I have cloned this repository, containing many Vulkan examples. I've tried a bunch of these examples, and none of them seem to leak any memory. In particular I tried the computeraytracing example, which I felt had the most similarity to the interactive_fractal example, due to its use of a compute shader for computing the ray tracing.

I've also ran all the Vulkano examples that use an EventLoop (so they stay alive long enough to observe the memory leak):

  • buffer-pool - no leak
  • clear_attachments - no leak
  • gl-interop - (did not run)
  • indirect - LEAK!
  • instancing - no leak
  • multi-window - no leak
  • occlusion-query - no leak
  • tessellation - no leak
  • triangle - no leak
  • deferred - no leak
  • image - no leak
  • immutable-sampler - no leak
  • interactive_fractal - LEAK!
  • push-descriptors - no leak
  • runtime-shader - (did not run)
  • runtime_array - no leak
  • teapot - no leak

So, only the indirect and interactive_fractal examples seem to leak memory for me. If I'm not mistaken, those are also exactly the only ones that use a compute shader, further suggesting the problem is in that area.

I have also been experiencing interesting memory leak issues running on Windows, and it seems that I am encountering the same tests leaking and not leaking on my machine, with the inclusion of multi_window_game_of_life also leaking for me. I suppose the unifying theme is the inclusion of a compute shader in the rendering process of leaking examples.

In my own experimenting, I've been able to get compute and rendering to work without leaking memory each frame by following the template set in https://vulkano.rs/guide/windowing/event-handling ; specifically, each frame in the swapchain is given a unique future in an array and synchronization is based around this.
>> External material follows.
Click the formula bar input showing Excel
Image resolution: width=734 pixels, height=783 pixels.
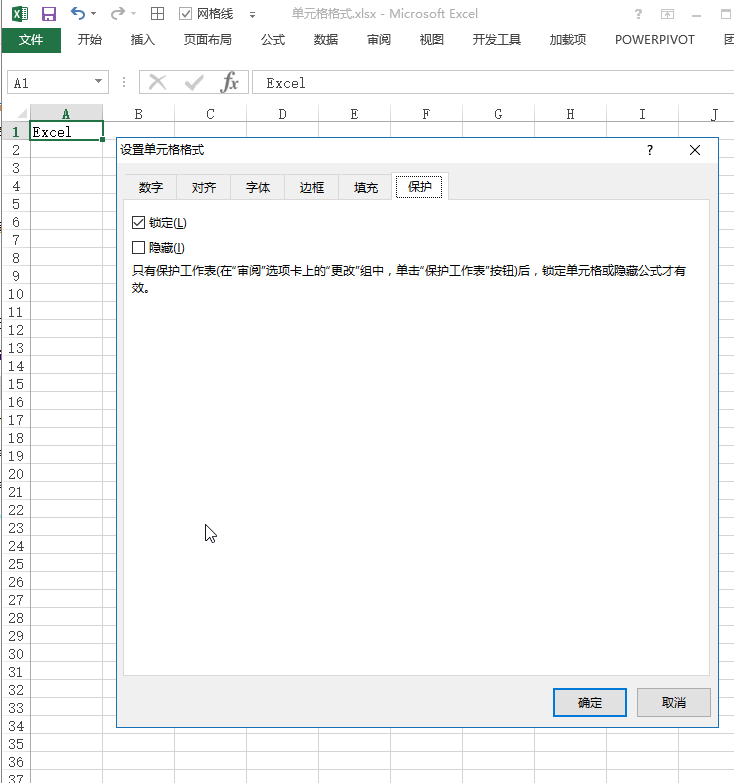(490, 83)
I haven't been able to identify exactly why this prevents memory leakage, or what is leaking in the examples, but my current suspicions are something along the lines of if a future is dropped before completing, it is losing track of resources, based partly on the phrasing of "If possible, checks whether the submission has finished. If so, gives up ownership of the resources used by these submissions." (emphasis is mine, https://docs.rs/vulkano/0.29.0/vulkano/sync/trait.GpuFuture.html#tymethod.cleanup_finished ).

I'll keep investigating, but thought I'd share what I've learned so far.

trevex commented 1 year ago

Tried to reproduce on Windows 10 with NV 1080 Ti (driver 527.56), but on my machine using https://github.com/vulkano-rs/vulkano/commit/10d734955633aad8fe816d5cd12e6f3728749539 I do not experience a memory leak running either interactive_fractal or indirect.

However the theory by @ryco117 sounds interesting to me and could imply that leaks could happen due to race conditions. @ryco117 do you still experience the leaks using current master?

ryco117 commented 1 year ago

@trevex I did not experience a memory leak on either example when run in both debug and release modes. I think it is fair to say that the recent refactors and cleanup work may be helping 🙂

Mesoptier commented 1 year ago

I just tested the latest master on my machine and I no longer experienced any memory leaks in the interactive_fractal example!

I did a quick git bisect and found that the memory leak was fixed in 91dc54413507511bbb9df260ea9b984a5b1dcb67 (nice work @marc0246!)